Le texte poursuit en décrivant comment la Reine Hélène voyagea jusqu’à Jérusalem, découvrit la Sainte Croix après de nombreuses difficultés et ordonna la construction de sanctuaires et de lieux saints au Golgotha, à Bethléem, à Gethsémani, au Mont des Oliviers et dans d’autres lieux sacrés.
À ce moment, le Synaxaire éthiopien indique qu’un évêque et homme saint nommé Aba Macarius conseilla la Reine Hélène :
« Ne construisez pas avec de l’or et de l’argent, car des peuples étrangers pourraient un jour gouverner cette terre et détruire ces trésors. Construisez plutôt des sanctuaires solides qui ne pourront être renversés. »
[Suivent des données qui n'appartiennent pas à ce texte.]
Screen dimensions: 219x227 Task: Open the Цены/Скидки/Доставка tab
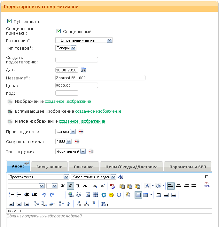click(131, 167)
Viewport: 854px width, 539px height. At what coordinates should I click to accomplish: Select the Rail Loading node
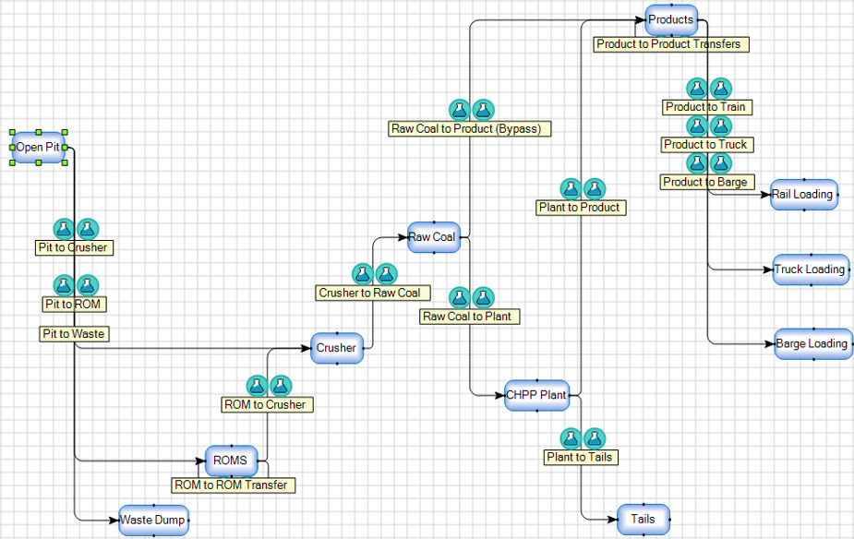point(803,195)
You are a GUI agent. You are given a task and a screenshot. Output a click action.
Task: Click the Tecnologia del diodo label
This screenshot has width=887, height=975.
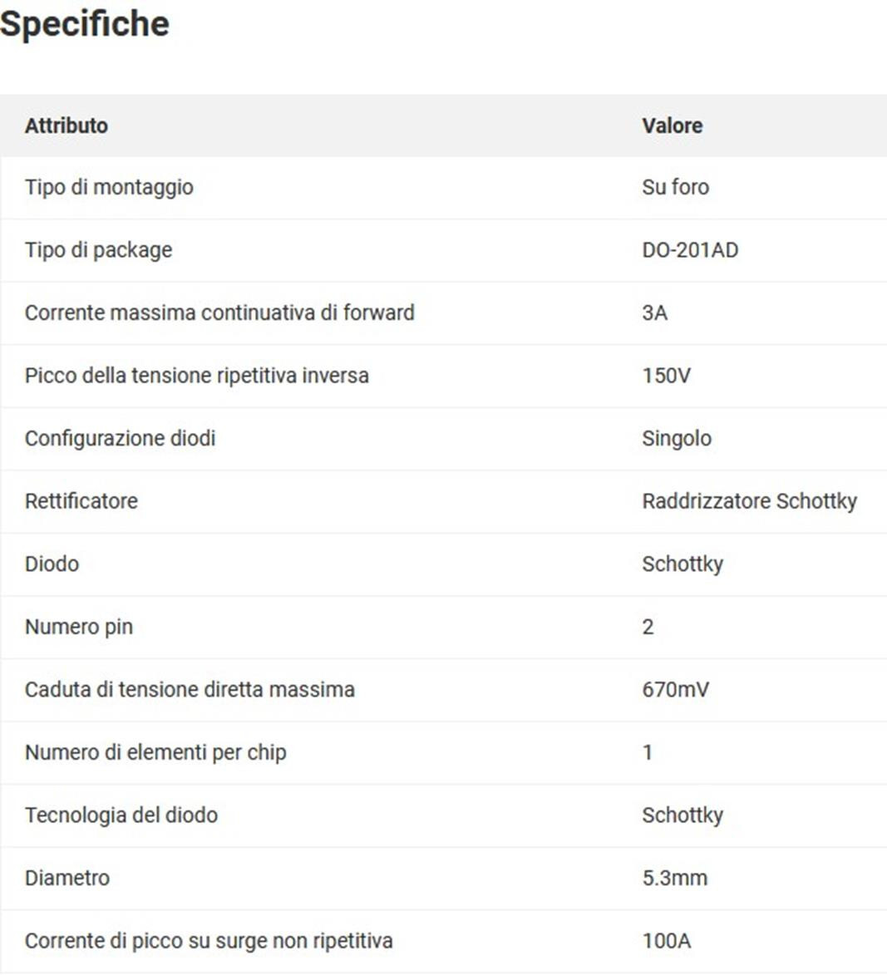[121, 815]
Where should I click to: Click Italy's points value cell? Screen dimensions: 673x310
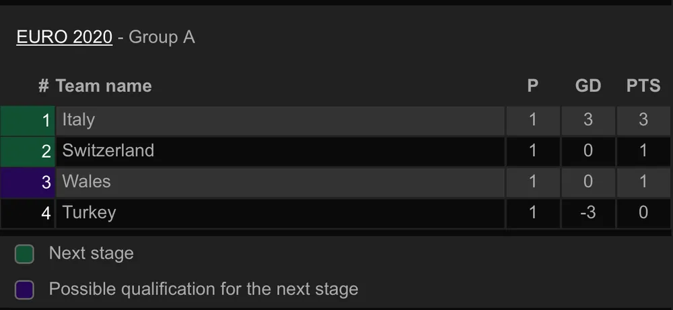coord(643,121)
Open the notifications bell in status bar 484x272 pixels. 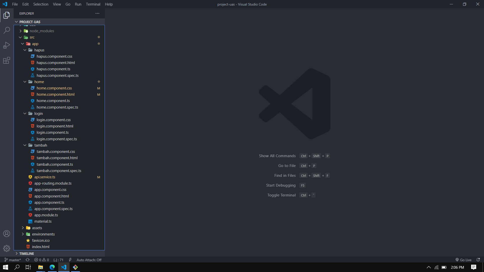tap(478, 260)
Suivant les conseils de l’Évêque Macarius, la Reine Hélène ordonna la construction de sanctuaires solides et durables. Plus tard, l’Empereur Constantin convoqua les archevêques de Constantinople, d’Alexandrie et d’Antioche à Jérusalem afin de consacrer les nouveaux lieux saints.
Le Synaxaire rapporte :
« Et ils se réunirent tous dans la Ville de Jérusalem et y demeurèrent jusqu’au dix-septième jour de Maskaram (27 septembre), jour où ils consacrèrent le sanctuaire et tous les lieux saints. »
Depuis le IVe siècle, les Éthiopiens, comme les autres chrétiens monophysites, célèbrent fidèlement la Fête de la Croix avec la conviction durable que :
« Meskel est notre force, notre puissance et le sauveur de notre âme. »
Où se Trouve Aujourd’hui la Vraie Croix (Meskel) ?
Selon la tradition éthiopienne, le fragment de la Vraie Croix est aujourd’hui conservé en Éthiopie, dans la région montagneuse d’Ambasel au Wollo, dans le nord du pays, au sein du monastère historique de Gishen Mariam. Il est préservé dans le sanctuaire le plus sacré de l’Église d’Egziabherab.
Cette histoire est consignée dans un manuscrit connu sous le nom de « Tefut », rédigé sur ordre de l’Empereur Zar’a Yaqob (1434–1468). Le manuscrit décrit en détail l’histoire de la Vraie Croix et son voyage vers l’Éthiopie.